(Stored data)
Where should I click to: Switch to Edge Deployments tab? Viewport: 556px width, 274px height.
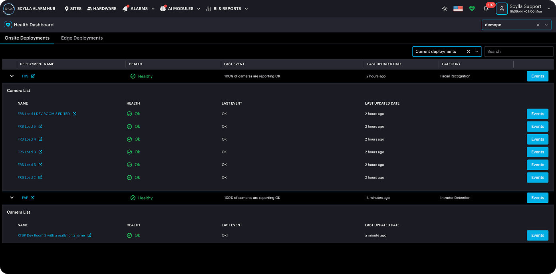(82, 38)
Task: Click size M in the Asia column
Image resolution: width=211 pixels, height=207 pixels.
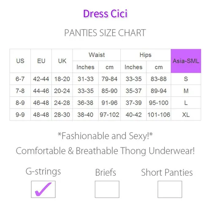Action: pyautogui.click(x=186, y=91)
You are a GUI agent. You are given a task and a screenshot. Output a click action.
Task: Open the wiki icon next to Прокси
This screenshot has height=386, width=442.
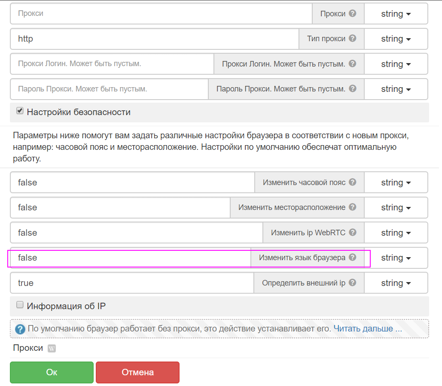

▶ Goal of the exercise
Return each record above as it stands. Pictures stay out.

▶ Response area
Where should I click to: Switch to Edge Deployments tab? Viewport: 556px width, 274px height.
(82, 38)
Task: Click size M in the Asia column
Image resolution: width=211 pixels, height=207 pixels.
Action: pyautogui.click(x=186, y=91)
You are a GUI agent. You are given a task and a screenshot. Output a click action.
Task: Open the wiki icon next to Прокси
This screenshot has height=386, width=442.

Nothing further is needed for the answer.